Friday, October 22, 2010

What Happens If Republicans Win Big And Nothing Changes?

Republicans are looking like they're going to regain control over the House of Representatives and a slim chance at winning control of the Senate. A divided Congress would mean that the only way that key legislation could get through - and that includes the budgets, military appropriations, etc., is on the basis of compromise.

Such compromise isn't exactly in the vocabulary of the Tea Party voters who are trying to send a message to Washington that the status quo is unacceptable. Their candidates that do get elected will quickly find themselves in a position of having to vote on measures that should deserve their vote.

These are candidates who have overpromised change and fiscal responsibility, but which will get a bitter lesson in the fiscal realities of the federal government. They may hope to overturn the health care legislation enacted earlier this year only to find that they lack the votes or wherewithal to get that legislation passed through Congress, let alone obtain sufficient votes to overrule a Presidential veto that would surely come with such efforts.

They may hope to cut funding on social programs, but find that they again run into the same political realities.

That, in turn, may result in a moderation of the party leadership into a more pragmatic view towards the long term. What this may do to the Tea Party is nothing short of causing apoplexy.

In other words, just as Republicans once painted Democrats as socialists, Marxists, and communists for their health care plans and takeover of whole sectors of the economy - the reality turned out to be quite different. Democrats did make hash of the health care reform (as I've repeatedly pointed out problems with the legislation that actually impose higher costs on consumers - not reduced costs as promised).

Now, we've got Democrats painting Republicans as extremists and the reality may turn out to be quite different.

Or one could hope.

If the Republicans do indeed turn out to be far more radical in their policy shift than their public persona - the Tea Party - then we will face a far more acrimonious two-year period running up to the 2012 elections than in any recent election.

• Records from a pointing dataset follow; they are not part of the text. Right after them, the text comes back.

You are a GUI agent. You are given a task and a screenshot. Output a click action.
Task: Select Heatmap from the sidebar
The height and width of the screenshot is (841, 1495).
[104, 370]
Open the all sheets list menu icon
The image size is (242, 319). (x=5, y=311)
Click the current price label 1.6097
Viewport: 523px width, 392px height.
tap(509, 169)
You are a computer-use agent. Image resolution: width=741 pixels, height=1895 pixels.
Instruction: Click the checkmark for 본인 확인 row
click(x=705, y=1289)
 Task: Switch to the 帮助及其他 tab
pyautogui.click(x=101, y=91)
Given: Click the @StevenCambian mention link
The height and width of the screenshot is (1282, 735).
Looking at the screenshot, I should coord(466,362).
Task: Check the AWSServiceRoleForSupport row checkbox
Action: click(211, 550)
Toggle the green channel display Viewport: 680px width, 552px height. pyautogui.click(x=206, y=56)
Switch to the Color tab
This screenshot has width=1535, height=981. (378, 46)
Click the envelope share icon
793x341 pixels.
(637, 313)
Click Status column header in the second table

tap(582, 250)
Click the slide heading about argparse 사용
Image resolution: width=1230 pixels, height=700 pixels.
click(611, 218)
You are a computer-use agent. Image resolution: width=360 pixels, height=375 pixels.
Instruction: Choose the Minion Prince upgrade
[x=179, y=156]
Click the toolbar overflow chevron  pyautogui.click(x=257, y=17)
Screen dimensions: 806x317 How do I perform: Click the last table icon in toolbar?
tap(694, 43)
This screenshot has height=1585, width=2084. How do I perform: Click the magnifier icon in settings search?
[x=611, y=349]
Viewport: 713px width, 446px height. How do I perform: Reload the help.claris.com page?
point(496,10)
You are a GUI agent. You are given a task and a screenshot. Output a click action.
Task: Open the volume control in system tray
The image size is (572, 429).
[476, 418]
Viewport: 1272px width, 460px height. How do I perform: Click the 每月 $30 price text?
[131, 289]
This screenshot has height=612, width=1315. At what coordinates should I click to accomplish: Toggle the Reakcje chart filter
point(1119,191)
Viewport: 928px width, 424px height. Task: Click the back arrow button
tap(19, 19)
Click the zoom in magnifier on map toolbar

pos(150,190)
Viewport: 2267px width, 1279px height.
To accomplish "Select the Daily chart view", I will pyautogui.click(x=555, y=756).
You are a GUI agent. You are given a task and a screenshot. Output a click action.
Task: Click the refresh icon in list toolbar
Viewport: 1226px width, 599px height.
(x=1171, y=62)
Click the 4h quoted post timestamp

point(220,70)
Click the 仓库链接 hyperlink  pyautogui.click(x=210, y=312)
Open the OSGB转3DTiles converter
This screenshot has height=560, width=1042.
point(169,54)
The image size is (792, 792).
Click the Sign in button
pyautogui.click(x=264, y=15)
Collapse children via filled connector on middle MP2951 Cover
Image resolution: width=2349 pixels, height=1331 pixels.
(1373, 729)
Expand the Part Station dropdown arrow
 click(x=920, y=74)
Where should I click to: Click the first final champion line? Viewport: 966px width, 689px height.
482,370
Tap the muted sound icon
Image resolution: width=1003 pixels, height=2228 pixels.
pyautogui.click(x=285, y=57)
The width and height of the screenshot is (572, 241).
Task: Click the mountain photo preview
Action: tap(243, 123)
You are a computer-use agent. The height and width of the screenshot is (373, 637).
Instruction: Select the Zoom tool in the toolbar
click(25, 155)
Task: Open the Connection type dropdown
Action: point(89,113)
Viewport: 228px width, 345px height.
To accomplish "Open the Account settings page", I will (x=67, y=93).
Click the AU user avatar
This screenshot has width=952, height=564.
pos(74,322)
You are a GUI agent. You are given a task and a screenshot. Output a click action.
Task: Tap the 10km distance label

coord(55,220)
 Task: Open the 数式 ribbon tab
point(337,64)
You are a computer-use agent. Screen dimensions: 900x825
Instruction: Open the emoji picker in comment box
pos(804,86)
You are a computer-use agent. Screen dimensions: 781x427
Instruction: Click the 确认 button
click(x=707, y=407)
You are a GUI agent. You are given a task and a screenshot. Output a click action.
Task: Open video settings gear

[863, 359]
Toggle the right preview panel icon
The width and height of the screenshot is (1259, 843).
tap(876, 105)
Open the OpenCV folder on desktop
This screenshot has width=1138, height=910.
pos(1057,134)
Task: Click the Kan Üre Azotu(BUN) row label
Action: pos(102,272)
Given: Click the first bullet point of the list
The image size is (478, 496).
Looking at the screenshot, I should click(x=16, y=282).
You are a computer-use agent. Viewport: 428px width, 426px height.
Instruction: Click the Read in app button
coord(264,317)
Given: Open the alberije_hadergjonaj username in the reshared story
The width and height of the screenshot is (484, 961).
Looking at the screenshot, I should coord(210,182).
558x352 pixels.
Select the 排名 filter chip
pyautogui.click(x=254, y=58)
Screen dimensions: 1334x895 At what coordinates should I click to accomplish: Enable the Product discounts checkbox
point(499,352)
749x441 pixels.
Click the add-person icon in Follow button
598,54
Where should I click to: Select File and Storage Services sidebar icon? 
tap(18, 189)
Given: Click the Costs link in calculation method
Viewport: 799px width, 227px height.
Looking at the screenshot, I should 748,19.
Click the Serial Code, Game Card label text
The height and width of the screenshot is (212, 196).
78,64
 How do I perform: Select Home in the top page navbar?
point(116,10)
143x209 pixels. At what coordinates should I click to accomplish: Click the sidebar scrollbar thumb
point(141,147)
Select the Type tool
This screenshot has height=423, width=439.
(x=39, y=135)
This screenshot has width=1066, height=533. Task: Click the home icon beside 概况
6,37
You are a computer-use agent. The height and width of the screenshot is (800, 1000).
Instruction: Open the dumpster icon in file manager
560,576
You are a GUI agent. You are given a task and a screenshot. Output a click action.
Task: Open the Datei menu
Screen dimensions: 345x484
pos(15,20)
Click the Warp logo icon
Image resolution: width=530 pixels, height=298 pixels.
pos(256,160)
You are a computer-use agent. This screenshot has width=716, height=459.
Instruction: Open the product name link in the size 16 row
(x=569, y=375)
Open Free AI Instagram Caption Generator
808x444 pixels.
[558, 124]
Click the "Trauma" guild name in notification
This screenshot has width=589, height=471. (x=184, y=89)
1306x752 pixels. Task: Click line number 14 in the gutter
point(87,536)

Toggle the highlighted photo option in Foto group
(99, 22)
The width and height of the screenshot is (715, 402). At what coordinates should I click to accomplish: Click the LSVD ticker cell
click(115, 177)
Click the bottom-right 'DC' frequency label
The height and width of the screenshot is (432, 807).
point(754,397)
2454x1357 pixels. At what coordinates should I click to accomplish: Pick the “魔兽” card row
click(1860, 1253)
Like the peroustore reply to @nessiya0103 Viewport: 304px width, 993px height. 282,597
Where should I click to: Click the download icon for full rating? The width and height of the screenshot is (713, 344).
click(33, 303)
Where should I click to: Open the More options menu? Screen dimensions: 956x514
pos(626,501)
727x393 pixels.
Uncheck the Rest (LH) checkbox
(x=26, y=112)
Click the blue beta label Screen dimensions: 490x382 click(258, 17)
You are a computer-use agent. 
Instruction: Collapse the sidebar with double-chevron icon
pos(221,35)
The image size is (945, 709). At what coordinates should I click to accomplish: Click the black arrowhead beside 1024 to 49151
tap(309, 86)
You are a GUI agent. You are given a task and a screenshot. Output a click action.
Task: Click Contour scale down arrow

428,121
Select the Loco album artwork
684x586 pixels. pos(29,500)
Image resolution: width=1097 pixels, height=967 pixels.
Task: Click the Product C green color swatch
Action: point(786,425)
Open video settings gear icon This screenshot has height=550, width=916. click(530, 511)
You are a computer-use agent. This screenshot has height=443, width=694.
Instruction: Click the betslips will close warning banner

So, what would happen if the Republicans don't win the majority in the House, and fail to take the Senate. Then all bets are off as to what the Tea Party would do. They would probably riot against the Republican leadership and blame the leadership for failing to win the votes rather than finding that the real fault lay in truly flawed candidates who were incompetent, racist, and blowhards, out-of-touch with reality, and far more radical than their constituencies (all voters, not just party faithful).